Your question is an understandable question. Understanding the government system, the franchises, and business of Snow Crash makes up a major part of the book. The best place to look is the opening chapters. That's where you learn that Hiro is a pizza delivery guy for the most powerful government/business/franchise in the area. That's right, a private business is equivalent to a governmental power. The United States as you know it now doesn't exist. Most of the ruling and governing power is handled by private corporations. As a business expands, it does so with franchises. That's fairly regular sounding business, but the franchise is also a branch of that "country" (business). That's why "Mr. Lee's Greater Hong Kong" exists in Los Angeles as a separate country with its own laws. Hiro delivers pizzas for the Mafia. His pizza delivery car is actually considered sovereign territory, because it belongs to that business/country/franchise. I know that I keep using a lot of slashes, and that is because a business operates very much like its own country. It expands its ruling power through franchises.

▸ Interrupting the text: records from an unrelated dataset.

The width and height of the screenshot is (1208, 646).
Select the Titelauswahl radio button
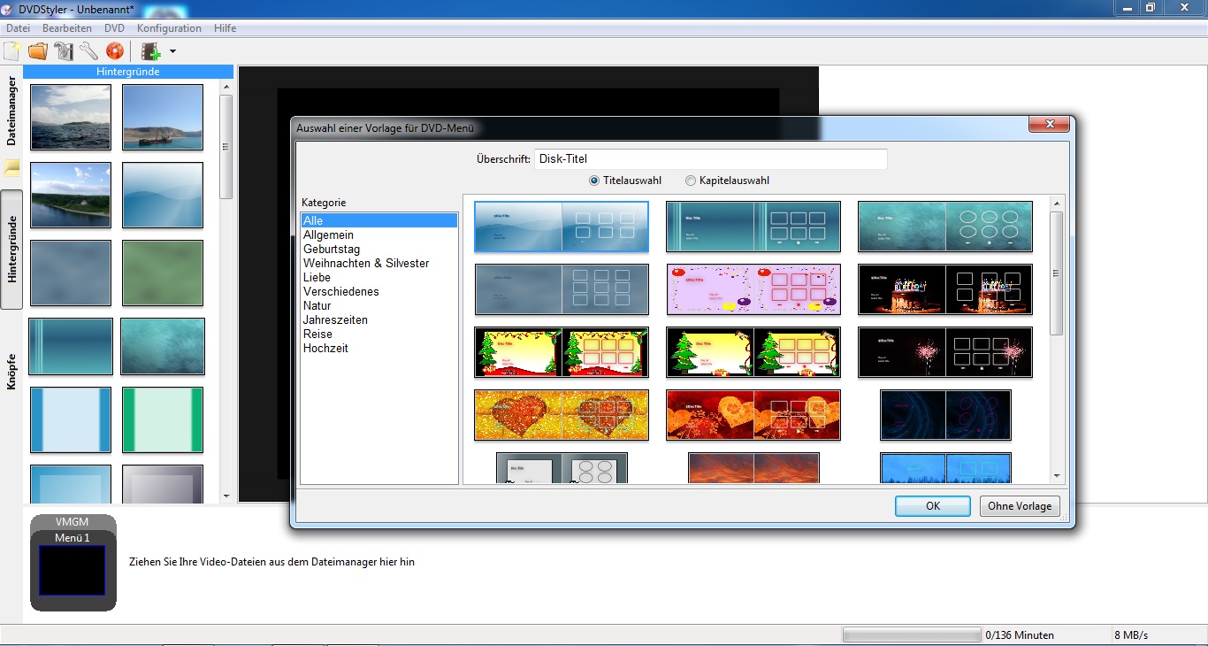coord(594,181)
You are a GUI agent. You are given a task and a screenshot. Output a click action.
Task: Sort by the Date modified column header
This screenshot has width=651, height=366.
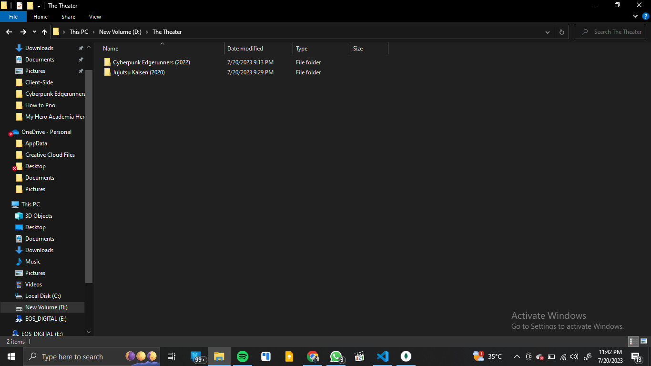[245, 49]
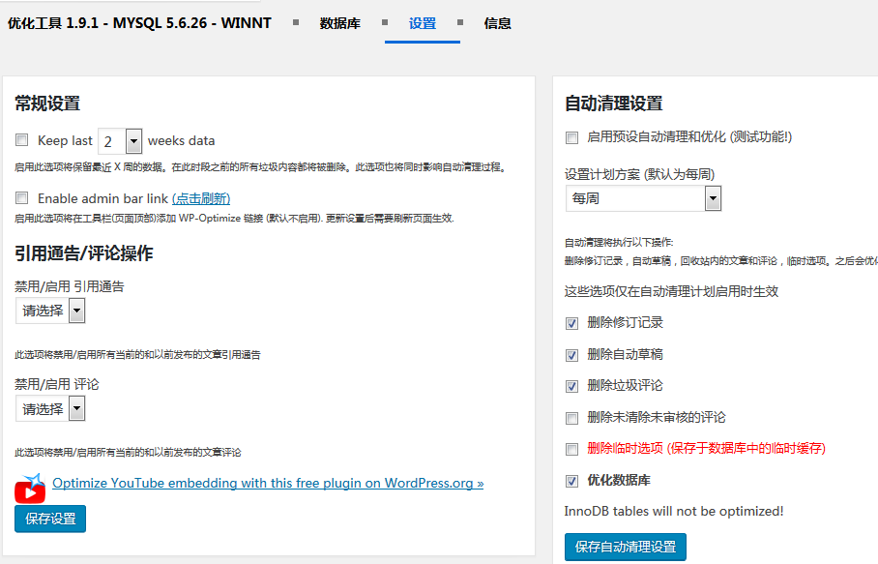Expand the 每周 schedule dropdown
This screenshot has width=878, height=564.
[x=643, y=198]
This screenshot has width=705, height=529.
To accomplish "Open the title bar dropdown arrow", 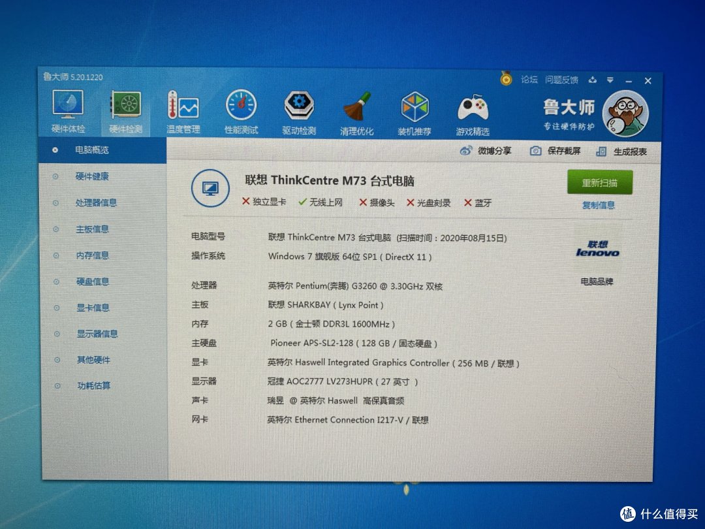I will [609, 80].
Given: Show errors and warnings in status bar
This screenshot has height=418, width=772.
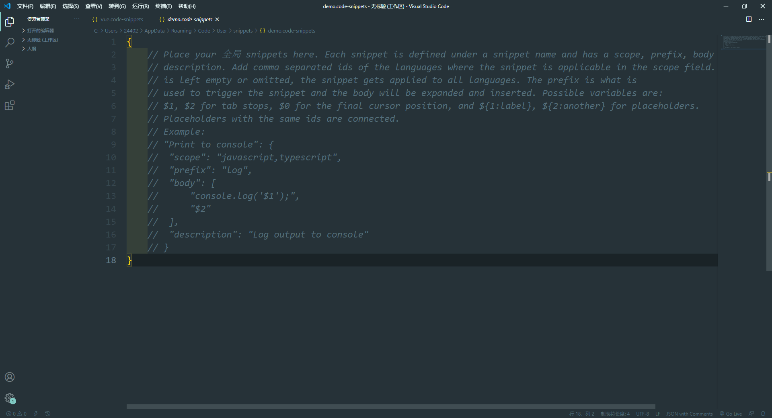Looking at the screenshot, I should (16, 414).
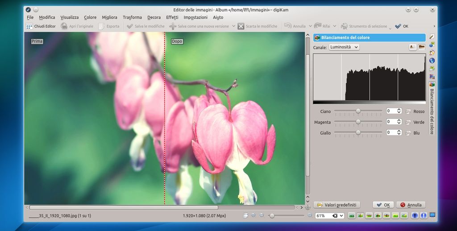Toggle under-exposure indicator in status bar

[x=415, y=215]
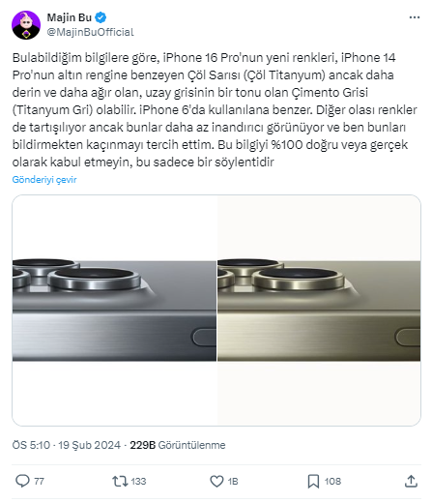Open the @MajinBuOfficial handle link
Viewport: 432px width, 503px height.
coord(90,32)
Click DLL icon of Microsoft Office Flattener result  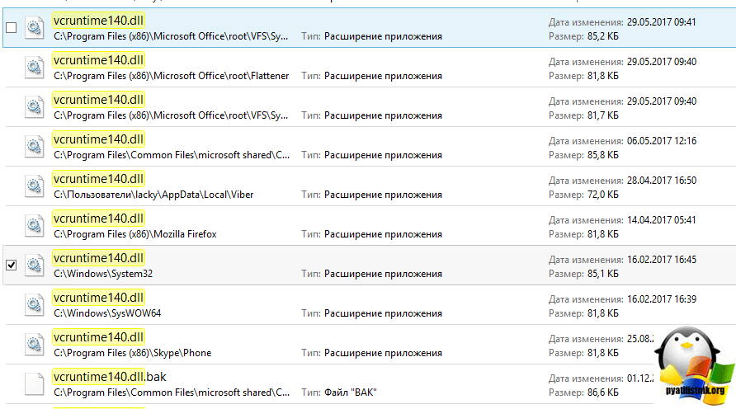[35, 68]
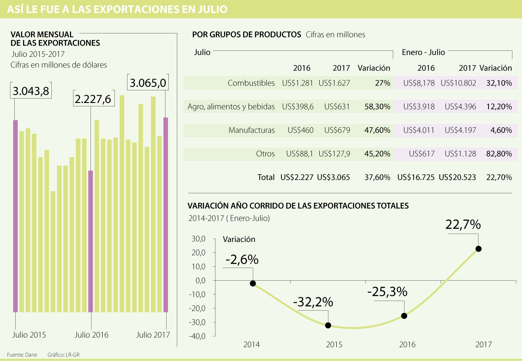The height and width of the screenshot is (361, 522).
Task: Select the Combustibles row label
Action: [251, 83]
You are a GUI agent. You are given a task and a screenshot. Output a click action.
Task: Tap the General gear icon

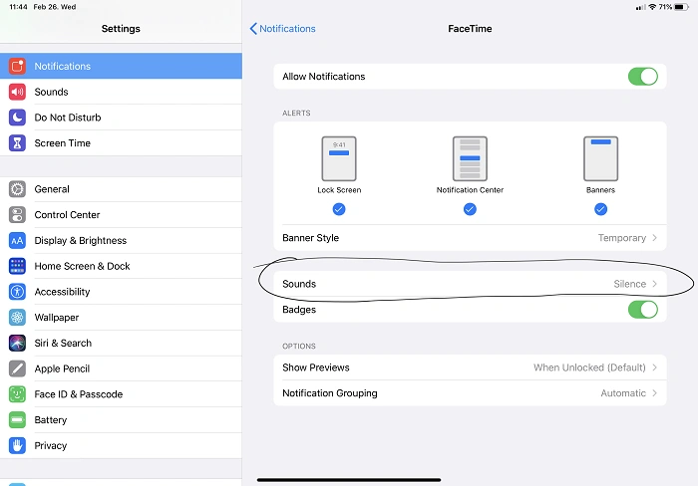[17, 189]
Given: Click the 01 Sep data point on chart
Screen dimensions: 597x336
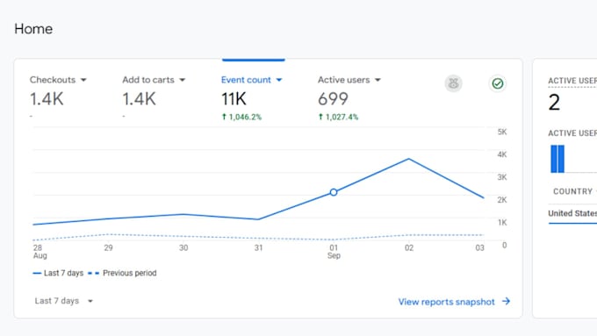Looking at the screenshot, I should click(334, 192).
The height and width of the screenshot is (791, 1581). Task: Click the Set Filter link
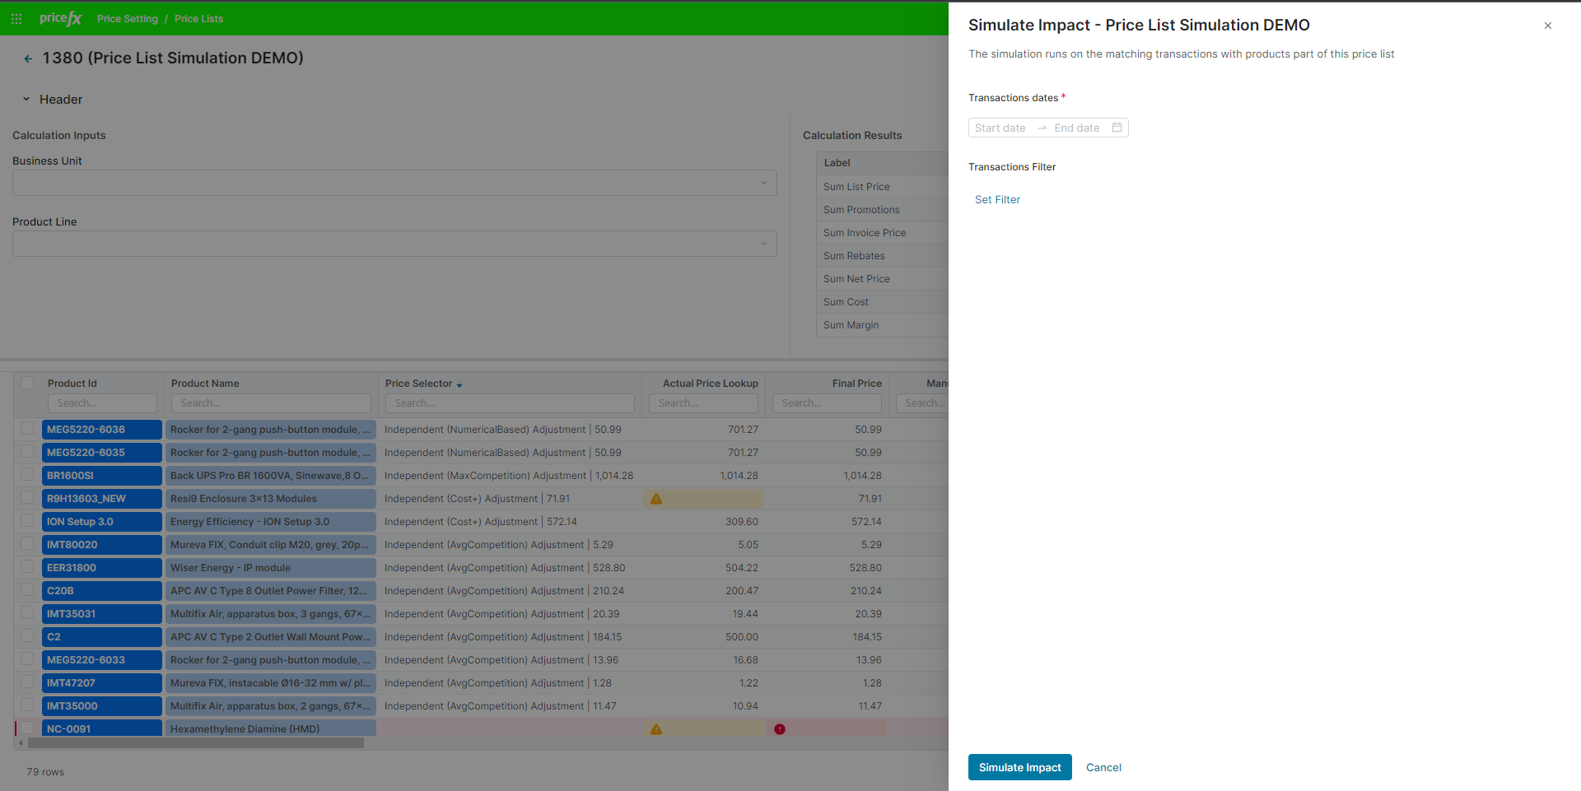(997, 200)
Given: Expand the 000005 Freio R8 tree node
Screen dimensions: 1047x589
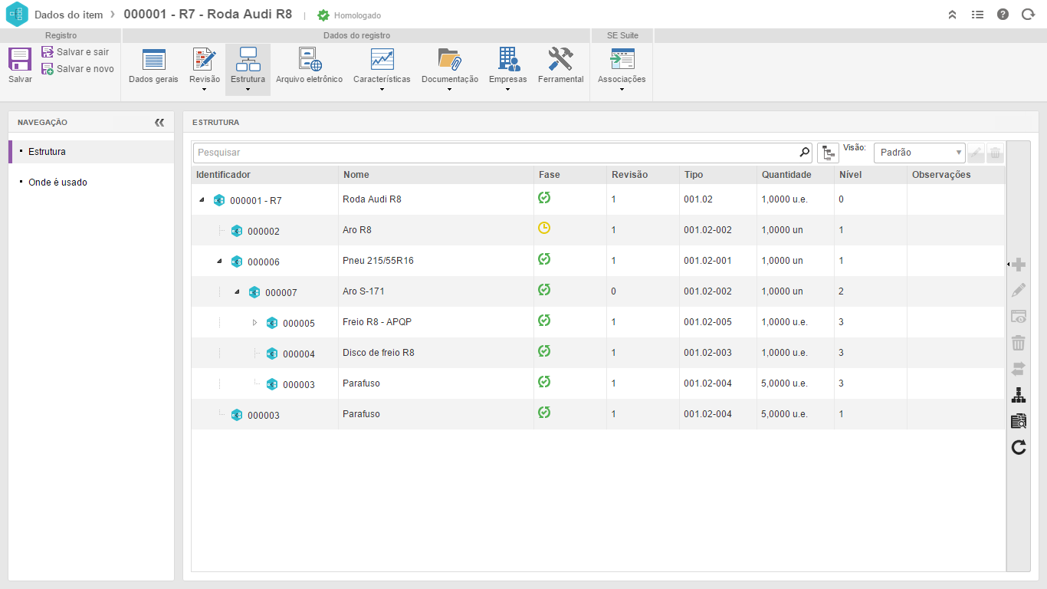Looking at the screenshot, I should click(x=254, y=323).
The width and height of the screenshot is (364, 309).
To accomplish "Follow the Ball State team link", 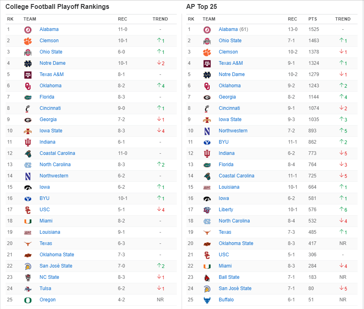I will (x=229, y=277).
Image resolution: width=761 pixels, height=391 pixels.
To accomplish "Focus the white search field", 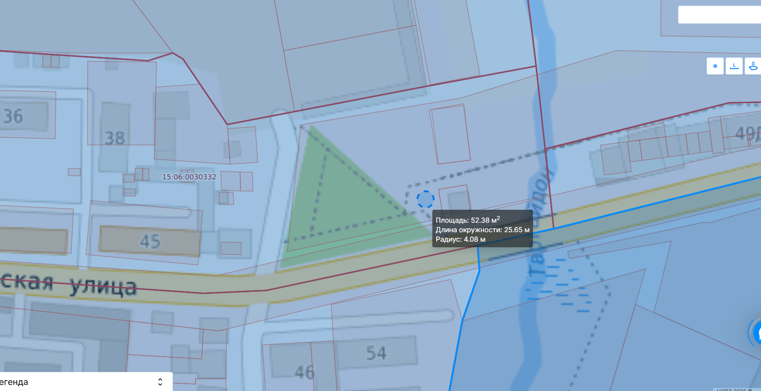I will pos(720,15).
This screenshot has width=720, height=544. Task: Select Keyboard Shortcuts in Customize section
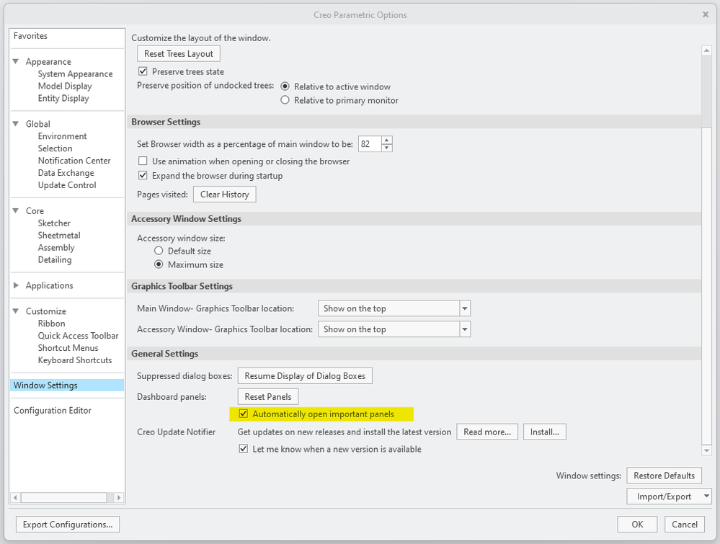(x=75, y=360)
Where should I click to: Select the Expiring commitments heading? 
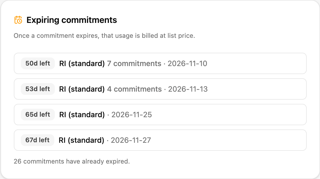coord(72,20)
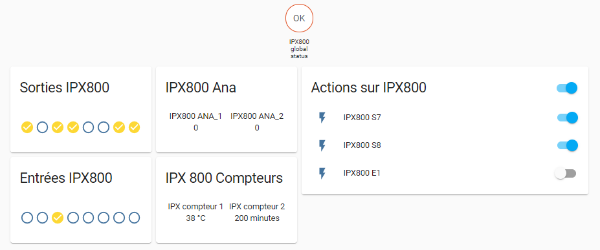The image size is (600, 250).
Task: Click first checked circle in Sorties IPX800
Action: (x=27, y=127)
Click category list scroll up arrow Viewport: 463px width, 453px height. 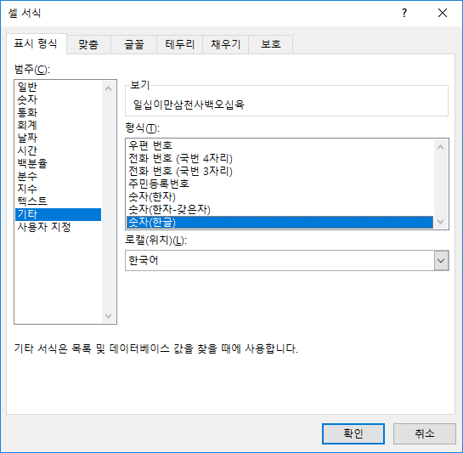pos(109,88)
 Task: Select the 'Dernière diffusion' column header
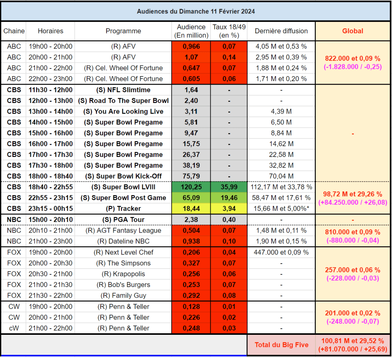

The economic structure of the world is touched upon throughout the book, but the opening few chapters give the most amount of detail in shortest amount of text. For example.
But franchise nations prefer to have their own security force. You can bet that Metazania and New South Africa handle their own security; that's the only reason people become citizens, so they can get drafted. Obviously, Nova Sicilia has its own security, too. Narcolombia doesn't need security because people are scared just to drive past the franchise at less than a hundred miles an hour (Y.T. always snags a nifty power boost in neighborhoods thick with Narcolombia consulates), and Mr. Lee's Greater Hong Kong, the grandaddy of all FOQNEs, handles it in a typically Hong Kong way, with robots.